2024年春アニメ『終末トレインどこへいく?』を観ました。
評価に困る作品。
つまらなくはないけれど、面白いかと言われると、「う~ん」となります。
物語として破綻してはいないと思うものの、諸要素がカチッと嵌まっていない感じがします。
どうもスッキリしません。
放送開始前は、終末世界を電車で旅する女の子のヴィジュアルに、郷愁とワクワクの入り混じった期待感を抱いたのですが……。
ふたを開けてみたら、思ってたのとちがいました。
世界変容の原因と結果が予想外すぎました。
上か下かはわからないけれど、斜め方向にズレていたのは確実です。
ストーリーは、端的に言えば、主人公の女子高生が友達とケンカして仲直りする話だ。
そもそも論になるけれど、これをトンデモな終末世界を舞台にしてやる必然性があったのかという疑問が湧く。
終末世界は何かのメタファーになっているような気がしないでもない。が、小道具を上手に使えば、現実世界を舞台にしても、メタファーを散りばめることは可能なはずだ。
どうせ非現実的世界を舞台にするなら、『Sonny Boy』くらい意味不明な方が考察のし甲斐があるのだが、「終末~」の具合だと、中途半端な感じがして、考察意欲がそそられない。
メインキャラクターがストーリーを牽引する力が弱い気がする。
主人公が能動的に行動し、困難を乗り越えるところに、ドラマが生まれ、視聴者はそれを見て面白いと感じるものだ。
ところが本作の場合、電車で移動しているせいか、どうにも能動的に行動している感じが薄い。
電車は池袋までの一本道の線路を走っているだけなので、主人公たちは能動的に行動しているというより、受動的に運ばれている印象になってしまっている。
一番能動的だったのは、電車に乗って池袋に行く決断をし、出発するくだりである。
あとは成り行きの感が強い。
各駅で降りかかる困難に対しても、「受け身の対応者」として振る舞っている感じがつきまとう。その困難が、彼女たちが能動的に行動した結果として出現した困難ではないからだ。行く手をさえぎる対抗勢力との相克はドラマになるが、行く手をさえぎる倒木をどかす作業はドラマにならないのと同じ理屈である。

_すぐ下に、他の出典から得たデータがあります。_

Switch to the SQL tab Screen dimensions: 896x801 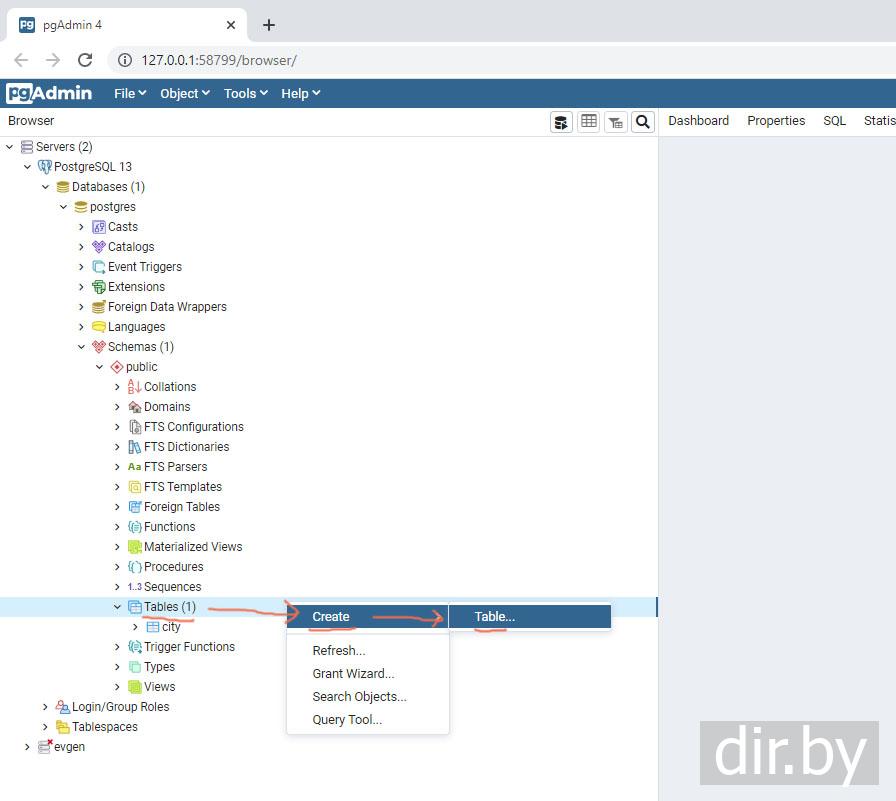[834, 121]
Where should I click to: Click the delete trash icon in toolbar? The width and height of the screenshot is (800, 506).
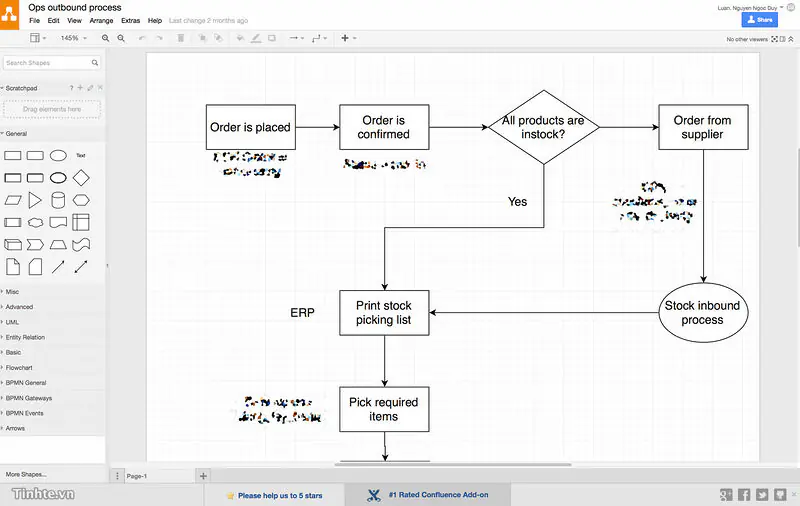(181, 38)
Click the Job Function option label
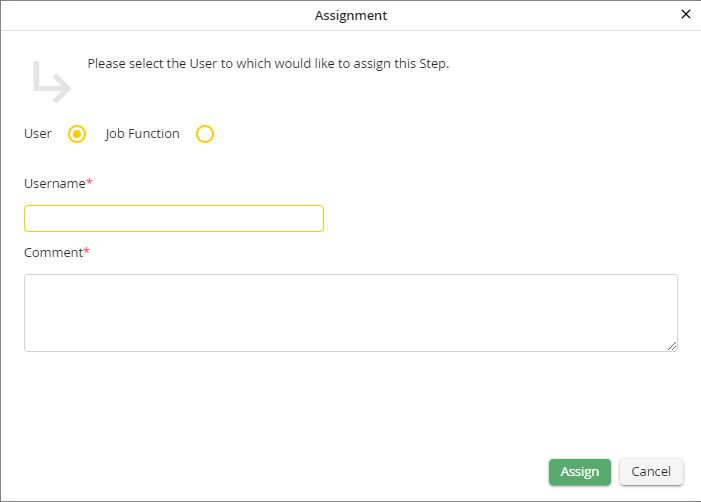 click(x=142, y=134)
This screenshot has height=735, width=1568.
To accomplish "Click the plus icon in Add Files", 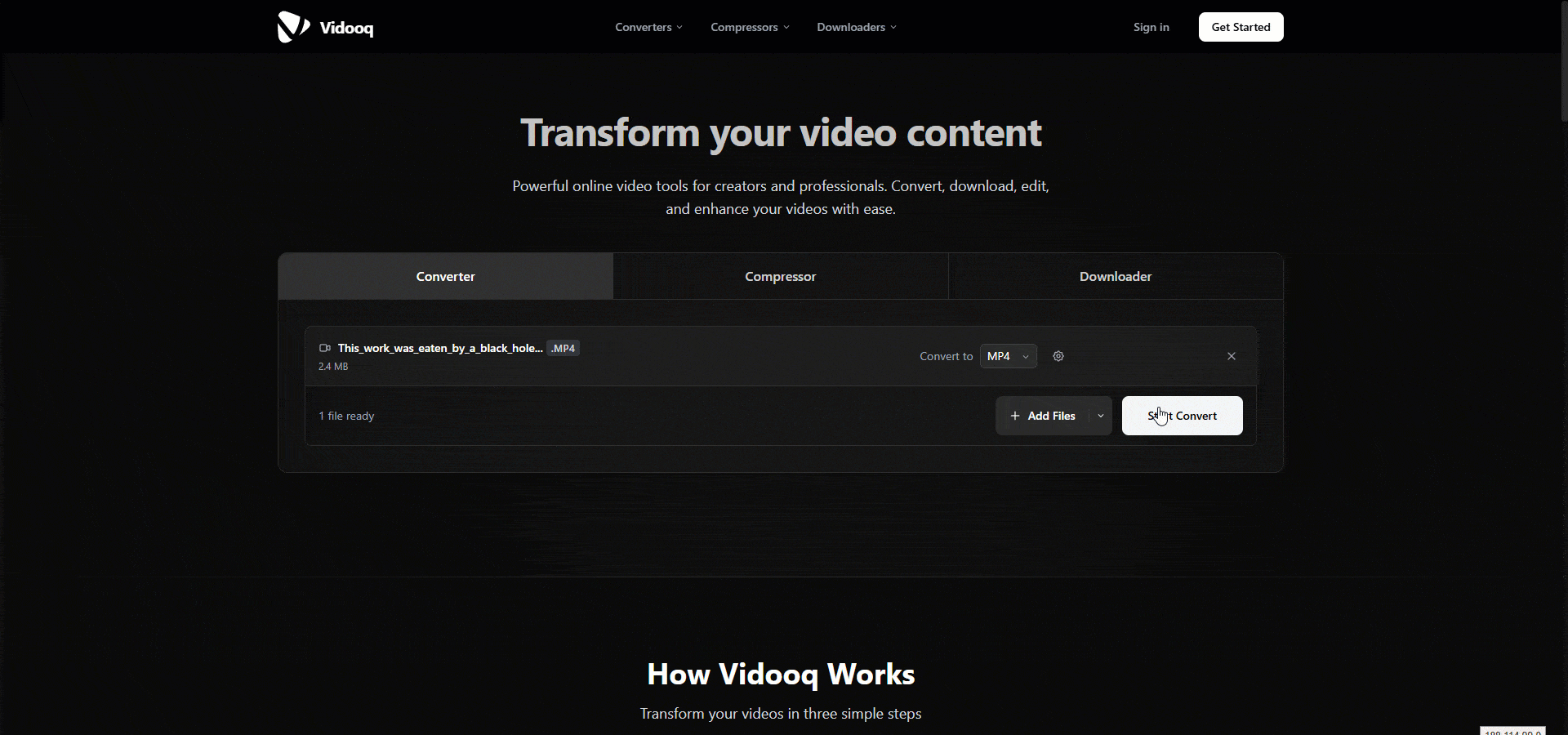I will click(x=1015, y=416).
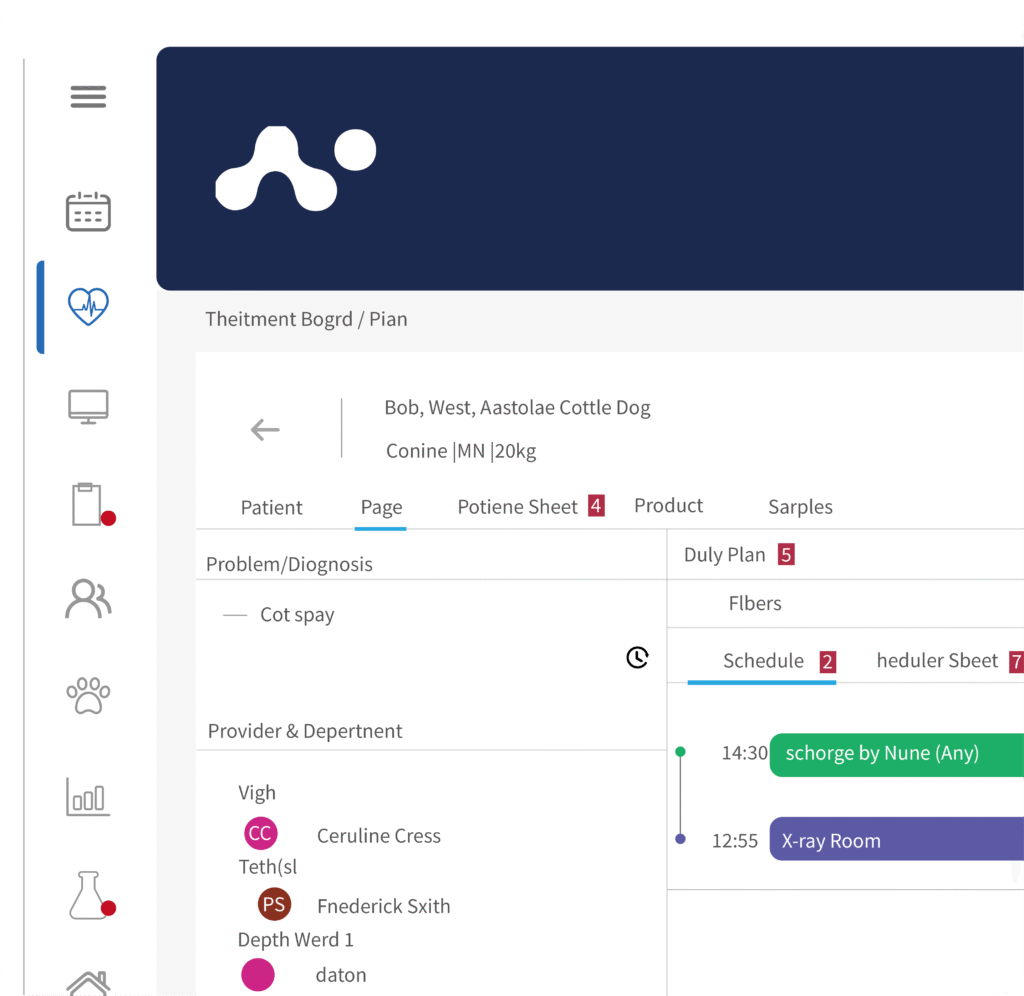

「敷かれたレールの上を走っているだけの、一見つまらない人生にも、予想だにしない波乱は起こり得るし、未来は確定していない」みたいなメッセージが、電車移動という設定にはこめられているのかもしれない、と思わないでもない。でも、そんなメッセージ、ないのかもしれない、とも思う。やっぱり、どうにも中途半端な感じが否めないのである。
とはいえ、心に響くシーンやエピソードがなかったわけではない。
ホラー演出はなかなかだったと思う。
キノコ人間やゾンビに襲われるところは怖かったよ。
小っちゃい自衛隊に捕まって、ガリバーよろしくヘリのローターに縛られて、回転させられるシチュエーションは、リアル寄りに想像したら、かなりの過酷さだろうに。JKになんてことするんだ! ドSの私はよろこ 心優しい私は胸が痛くなりました。
『練馬の国のアリス』の世界と化した大泉学園のエピソードにはハラハラさせられたし、エピソード単体としてみれば、よくできていたと思う。
「各論」では光る要素があるのに、「総論」になるとその光が霞んでしまうのが、本作の不可解かつ残念な点である。
あ、OPとEDの楽曲はよかったです。